Google Measures Sitemap Trust
Google has a trust rating per Sitemap, based on incorrect use of last modified data. Google can learn that the last modified date is providing useful information which increases the trust. Otherwise it will start to ignore the last modified dates.
Crawl Errors Priority Metric includes Mixture of Signals
The priority metric for crawl errors in search console is a mixture of pages being returned in search results, included in Sitemaps, and if it has internal links. The higher the priority are the ones Google thinks might have content which Google wants to index.
Add Last Modified to Redirects in Sitemaps
When Redirecting URLs include them in a Sitemap with a last modified date set after the redirect was put in place, it will encourage them to be crawled more quickly
Last Modified In Sitemaps Aids Crawling
Google thinks the Last Modified date in an XML Sitemap can be very useful to help them recrawl URLs, and they also support RSS and Atom feeds.
Google Ignores Irrelevant Sitemap Content
Google will ignore any information in Sitemaps which it doesn’t recognise, so you can include additional information for other purposes.
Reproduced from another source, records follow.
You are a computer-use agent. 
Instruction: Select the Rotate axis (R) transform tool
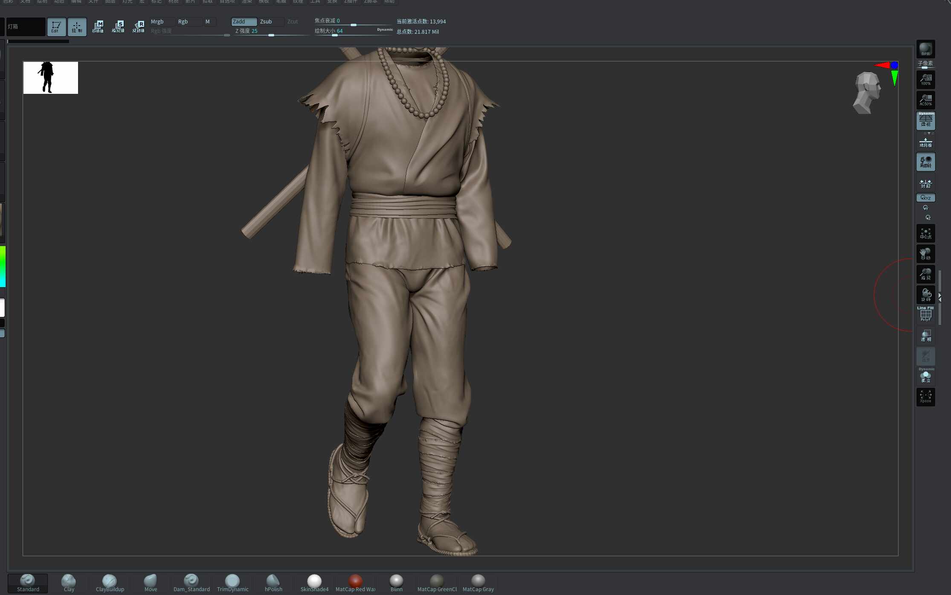point(139,27)
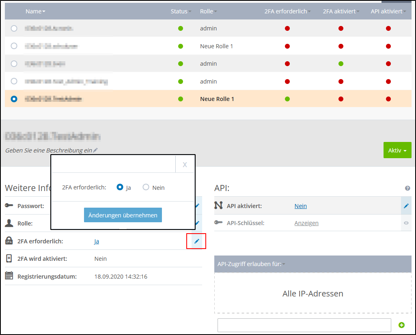Open the Rolle edit pencil icon
Viewport: 416px width, 335px height.
[x=196, y=223]
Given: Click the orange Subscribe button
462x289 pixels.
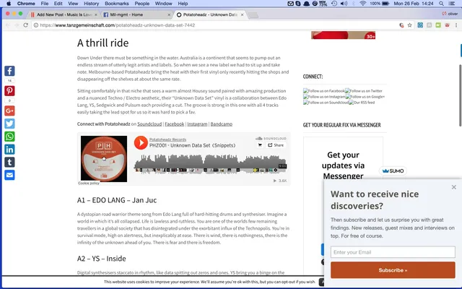Looking at the screenshot, I should click(393, 270).
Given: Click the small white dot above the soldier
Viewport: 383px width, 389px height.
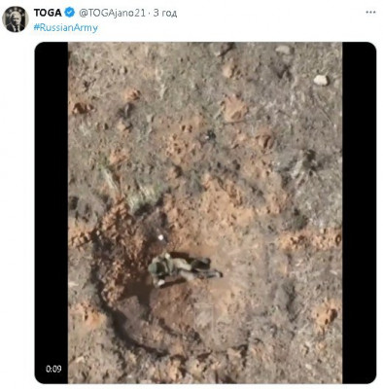Looking at the screenshot, I should [x=160, y=237].
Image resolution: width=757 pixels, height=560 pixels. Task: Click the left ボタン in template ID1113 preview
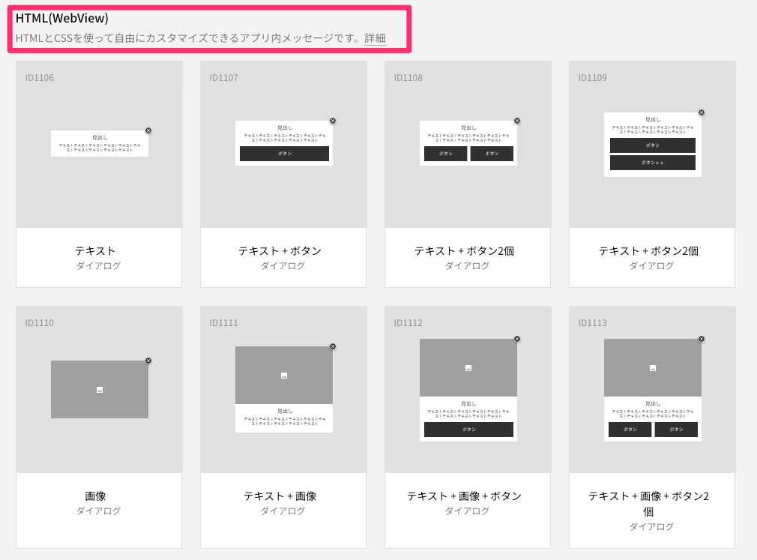[630, 429]
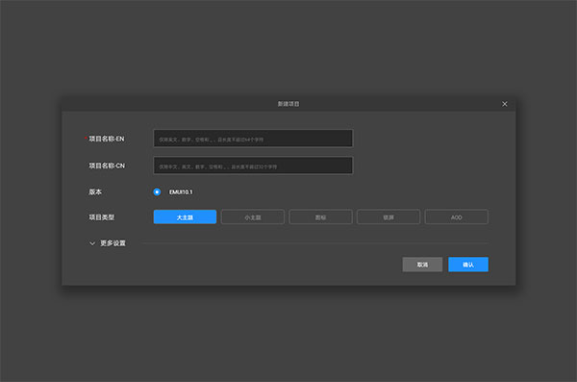The image size is (577, 382).
Task: Click the 版本 row label
Action: click(95, 191)
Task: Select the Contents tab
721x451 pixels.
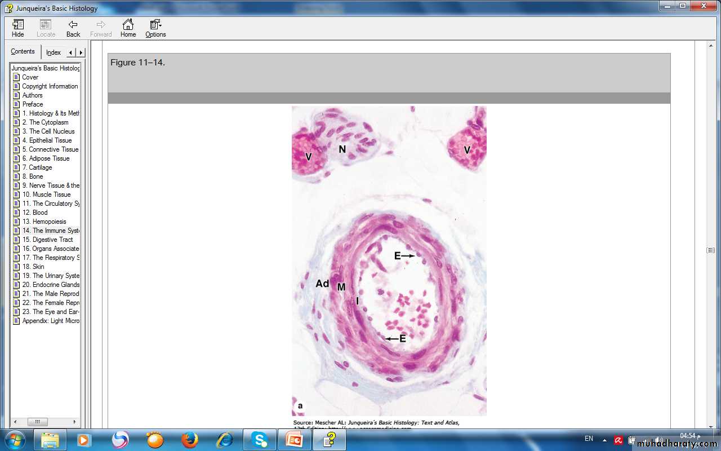Action: coord(23,51)
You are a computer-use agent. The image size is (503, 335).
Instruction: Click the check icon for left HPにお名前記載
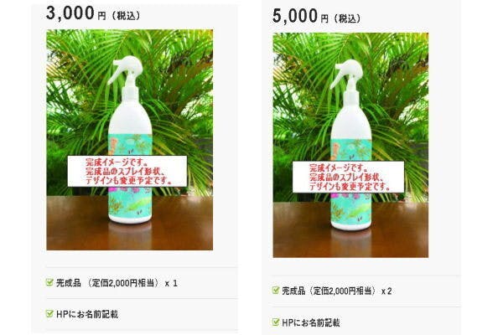click(49, 313)
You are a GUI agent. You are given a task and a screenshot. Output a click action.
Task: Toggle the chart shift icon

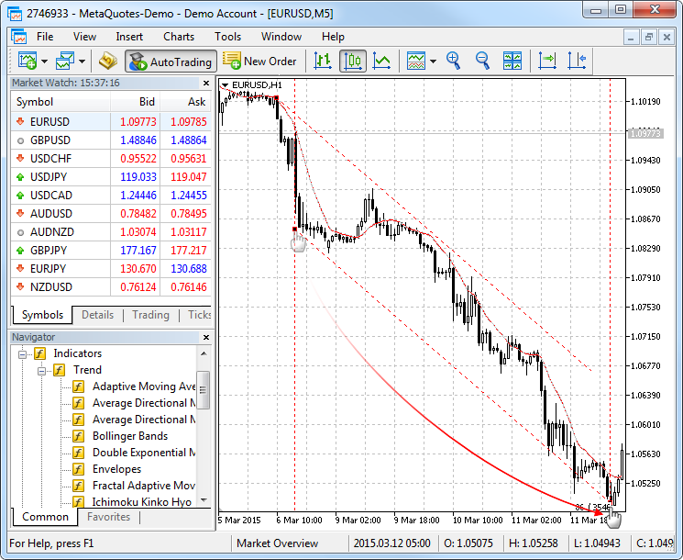pyautogui.click(x=577, y=61)
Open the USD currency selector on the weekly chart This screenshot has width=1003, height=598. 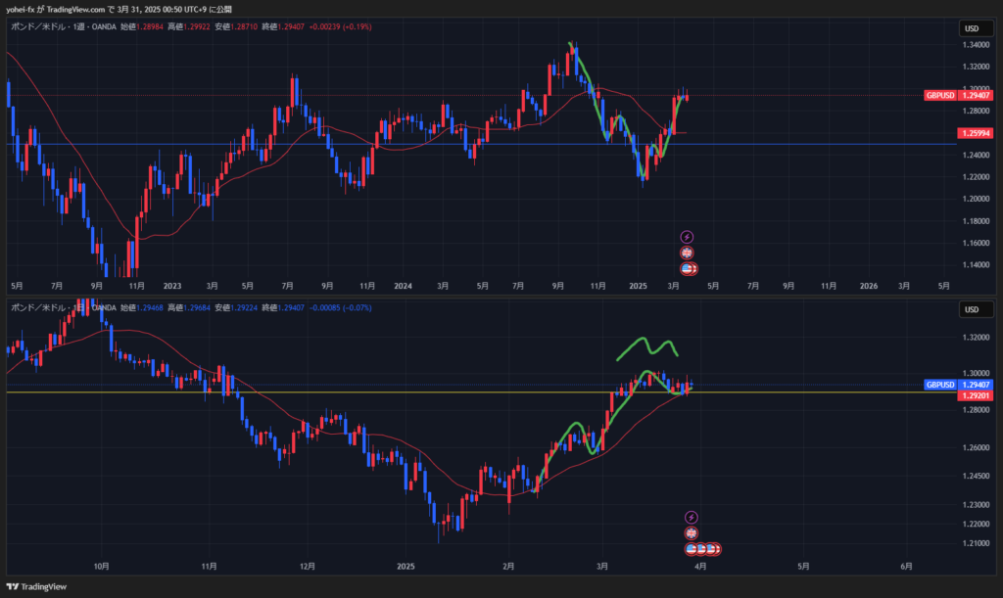(972, 28)
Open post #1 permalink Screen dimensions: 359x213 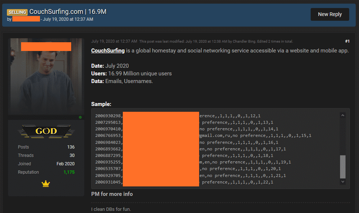347,41
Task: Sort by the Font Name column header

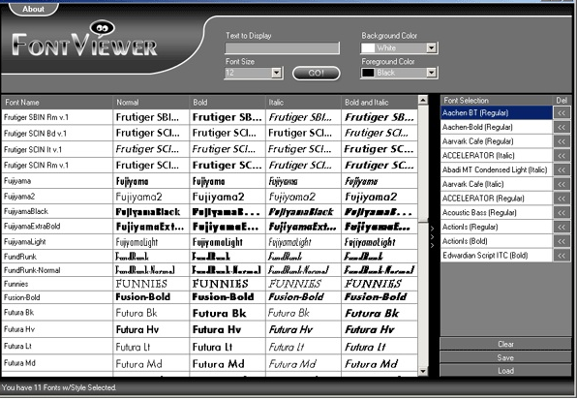Action: tap(57, 103)
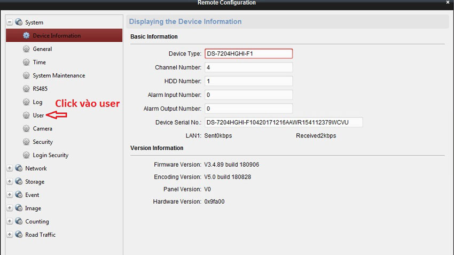Viewport: 454px width, 255px height.
Task: Expand the Event tree node
Action: coord(10,195)
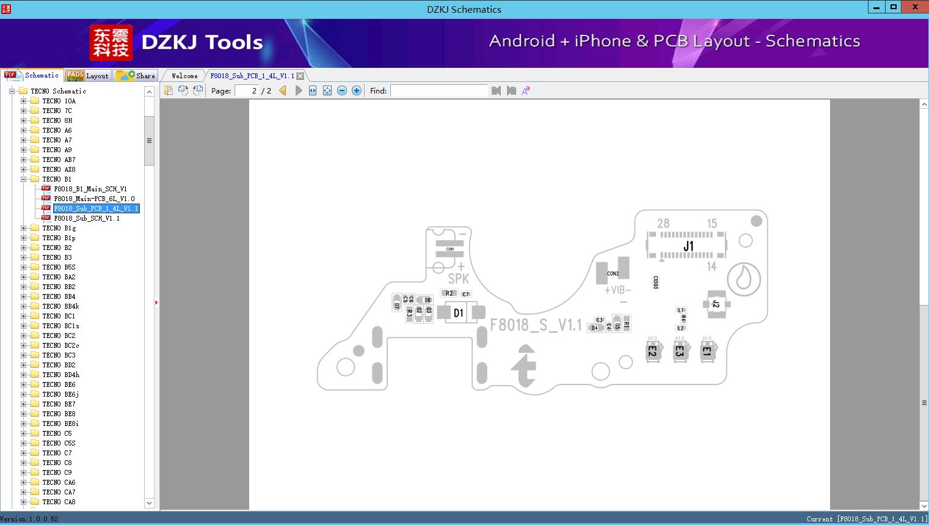The height and width of the screenshot is (525, 929).
Task: Zoom out with the minus icon
Action: click(x=342, y=90)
No Good Solution for Reactivating Pages
If you have pages which expire but are reactivated after a period of time, there isn’t really a good solution, but you can use a Sitemap to tell Google about URLs which are now active, and use the unavailable-after meta tag.
Mobile Sites Don’t Need Sitemaps
Separate mobile sites should be canonicalising to the desktop page, so you don’t need to submit them to Google via a Sitemap, but it’s still worth adding to Search Console.
HTML sitemaps help indexing and crawling
If you have a complicated website, providing a mapping of your category pages can help Google to find pages and understand the structure of a website.
Cross Domain Sitemaps Will Be Crawled If Present in Robots.txt
Google will use Sitemaps hosted on an external domain if they are referenced in the robots.txt.